The moral power of this invisible force upon the heart and conscience of the people we shall be able to appreciate more justly if we carefully study the words which stand (Ex. 23: 20–25), i. e. at the close of the first catalogue of the “statutes and judgments.” It seems to come in here legitimately as a moral force to induce a conscientious and careful obedience to these statutes. “Behold” (calling special attention) “behold, I send an angel before thee to keep thee in the way, and to bring thee into the place which I have prepared. Beware of him, and obey his voice; provoke him not, for he will not pardon your transgressions, for my name is in him. But if thou shalt indeed obey his voice anddo all that I speak, then I will be an enemy to thine enemies,” etc.——This angel, bearing authority to pardon or not pardon sins, and of whom the very God could say—“My name is in him” could be no less than really divine. Name in Hebrew usage as applied to God involves and implies his real nature—his essential attributes. Corresponding to this view of “the angel” in this passage is the injunction to “beware of him and to obey his voice”; and also his power to forgive sins—“for who can forgive sins but God only”? This passage therefore affords decisive proof that the personage who manifested himself to Israel in the pillar of cloud and of fire; whose presence abode in their tabernacle; whose voice they heard in this holy law—was truly divine, and yet was mysteriously distinct from the speaker—the “I”—of this remarkable passage. Truly he was God, manifest—if not precisely in human flesh—yet in palpable forms, in tangible demonstrations, in voice of power and tongue of flame; in the luminous pillar; in perpetual agencies of protection and of supply as to earthly need; and, not least, as their Ruler and their Lord whose voice in these statutes it behooved them to hear and obey as they would hope to be blessed in their national life and in any desirable prosperity. Hence it was both practicable and wise under this Hebrew system to leave some statutes upon the naked conscience of the people with no attempt to enforce obedience save the appeal to this invisible Presence.
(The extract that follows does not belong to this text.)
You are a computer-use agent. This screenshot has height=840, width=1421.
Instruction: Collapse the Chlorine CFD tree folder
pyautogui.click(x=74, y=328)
These remarks will naturally suggest to the thoughtful mind a train of inquiries of this sort:——How can we account for it that the books of Moses allude so very rarely to the future state of man’s being—to heaven and to hell? Had even the best men of those times any definite belief in the future life and in its retribution for deeds done in this? How happens it that both the law and the rewards or penalties of their civil code, and indeed of their religious code as well, make so much account of present retribution and so little of the future?
These points will be treated more conveniently and in a more satisfactory manner after the religious code shall have been examined and after we have surveyed the history of Israel in the wilderness—i. e. at the close of the present volume.
There are two historic questions pertaining to this civil code of the Hebrews which have sufficient interest to justify a few moments’ attention; viz.
I. How far was this system indebted to Egypt?
II. How far have the best civil codes of the most civilized nations of all subsequent history been indebted to this Hebrew code?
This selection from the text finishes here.